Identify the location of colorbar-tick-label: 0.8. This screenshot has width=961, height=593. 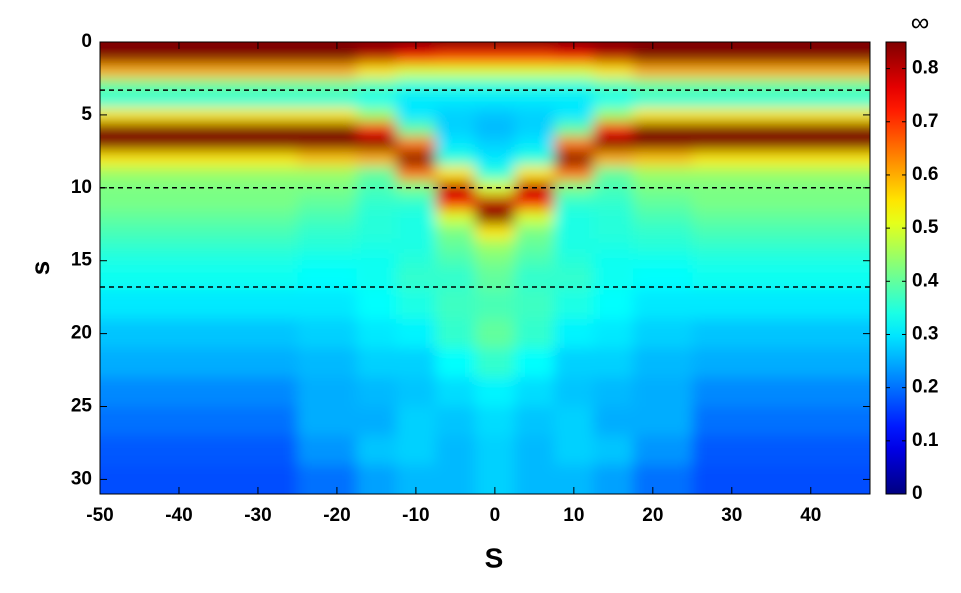
(925, 68).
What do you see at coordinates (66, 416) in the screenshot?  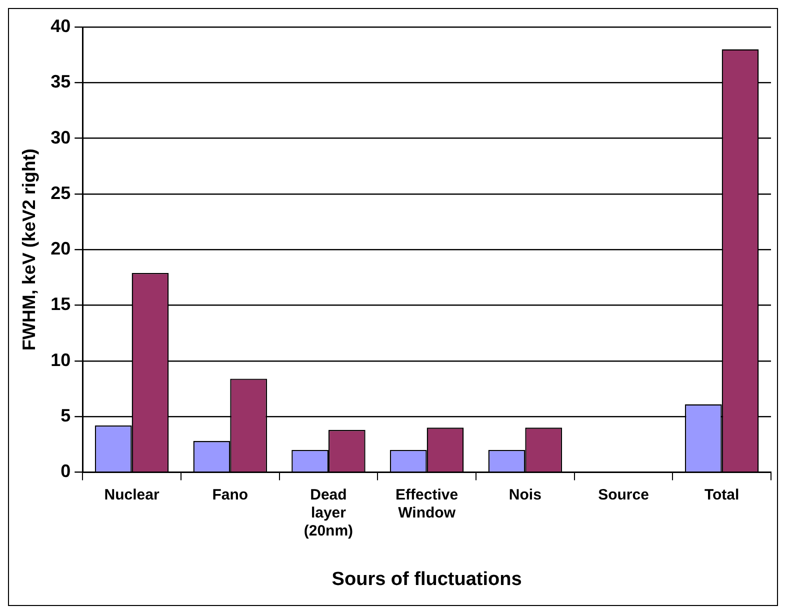 I see `y-tick-label: 5` at bounding box center [66, 416].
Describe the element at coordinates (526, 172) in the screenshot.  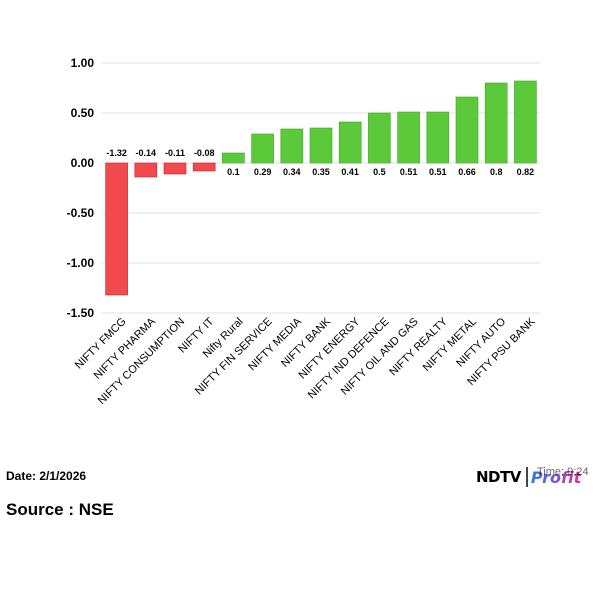
I see `data-label: 0.82` at that location.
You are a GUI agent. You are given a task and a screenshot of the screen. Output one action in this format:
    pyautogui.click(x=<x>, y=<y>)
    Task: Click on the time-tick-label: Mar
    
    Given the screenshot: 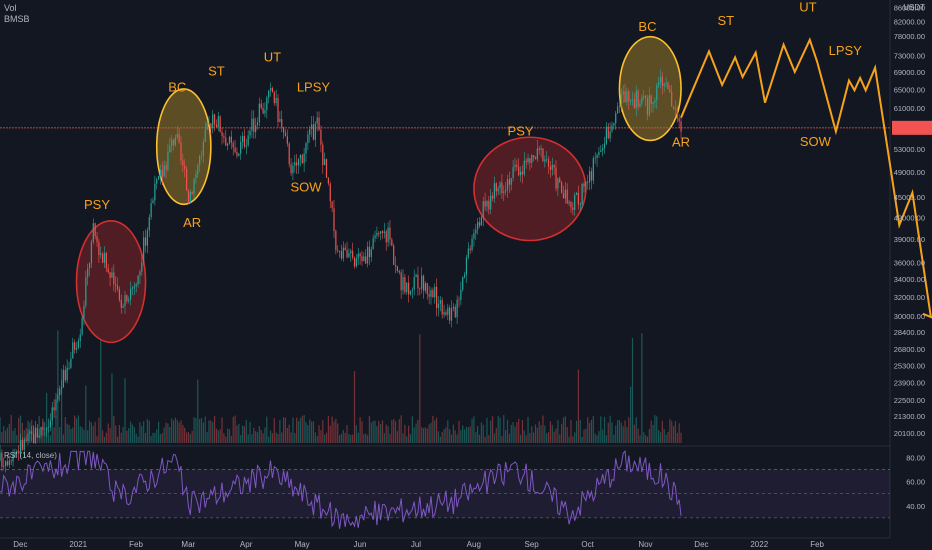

Prompt
Switch each "screenshot" to "screen capture" in the lines from the one containing "Describe the element" through the last line, both ends included. Give back only those lines, otherwise unchanged, and leave the pictures out.

Answer area
Describe the element at coordinates (526, 172) in the screen capture.  
I see `data-label: 0.82` at that location.
You are a GUI agent. You are given a task and a screen capture of the screen. Output one action in this format:
    pyautogui.click(x=<x>, y=<y>)
    Task: Click on the time-tick-label: Mar
    
    Given the screen capture: 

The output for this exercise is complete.